> **DATA EXTRACT**:
*** Begin section ***
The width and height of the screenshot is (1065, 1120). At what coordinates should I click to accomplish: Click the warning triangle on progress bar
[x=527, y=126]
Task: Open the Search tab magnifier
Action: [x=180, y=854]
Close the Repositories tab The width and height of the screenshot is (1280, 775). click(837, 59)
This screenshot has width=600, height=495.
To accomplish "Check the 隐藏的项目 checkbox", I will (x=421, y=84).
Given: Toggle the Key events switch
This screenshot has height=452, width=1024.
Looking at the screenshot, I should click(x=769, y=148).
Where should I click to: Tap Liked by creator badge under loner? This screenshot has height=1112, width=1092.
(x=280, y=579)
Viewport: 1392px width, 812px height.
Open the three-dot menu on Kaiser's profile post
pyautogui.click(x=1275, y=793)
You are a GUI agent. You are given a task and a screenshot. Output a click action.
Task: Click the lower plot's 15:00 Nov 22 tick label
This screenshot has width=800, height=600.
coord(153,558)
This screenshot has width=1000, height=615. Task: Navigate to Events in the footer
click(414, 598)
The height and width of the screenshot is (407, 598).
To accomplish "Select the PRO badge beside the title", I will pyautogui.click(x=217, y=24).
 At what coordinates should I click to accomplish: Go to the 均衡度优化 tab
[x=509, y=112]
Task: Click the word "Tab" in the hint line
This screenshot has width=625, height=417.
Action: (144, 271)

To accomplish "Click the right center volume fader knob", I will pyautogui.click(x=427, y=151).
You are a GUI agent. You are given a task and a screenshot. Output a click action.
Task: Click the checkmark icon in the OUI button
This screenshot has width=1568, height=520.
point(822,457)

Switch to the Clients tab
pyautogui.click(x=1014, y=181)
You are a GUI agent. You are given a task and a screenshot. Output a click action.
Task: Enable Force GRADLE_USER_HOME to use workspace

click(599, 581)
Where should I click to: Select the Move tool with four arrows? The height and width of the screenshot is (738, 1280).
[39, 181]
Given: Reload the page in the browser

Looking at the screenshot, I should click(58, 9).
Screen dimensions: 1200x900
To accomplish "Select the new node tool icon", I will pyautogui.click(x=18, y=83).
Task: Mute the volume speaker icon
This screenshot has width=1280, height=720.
*** End section ***
> **PROMPT**: Copy out each line of the data in which the word "will" appears.

> **WRITTEN ANSWER**:
To accomplish "Check the 隐藏的项目 checkbox", I will (x=421, y=84).
To accomplish "Select the PRO badge beside the title", I will pyautogui.click(x=217, y=24).
To accomplish "Click the right center volume fader knob", I will pyautogui.click(x=427, y=151).
To accomplish "Select the new node tool icon", I will pyautogui.click(x=18, y=83).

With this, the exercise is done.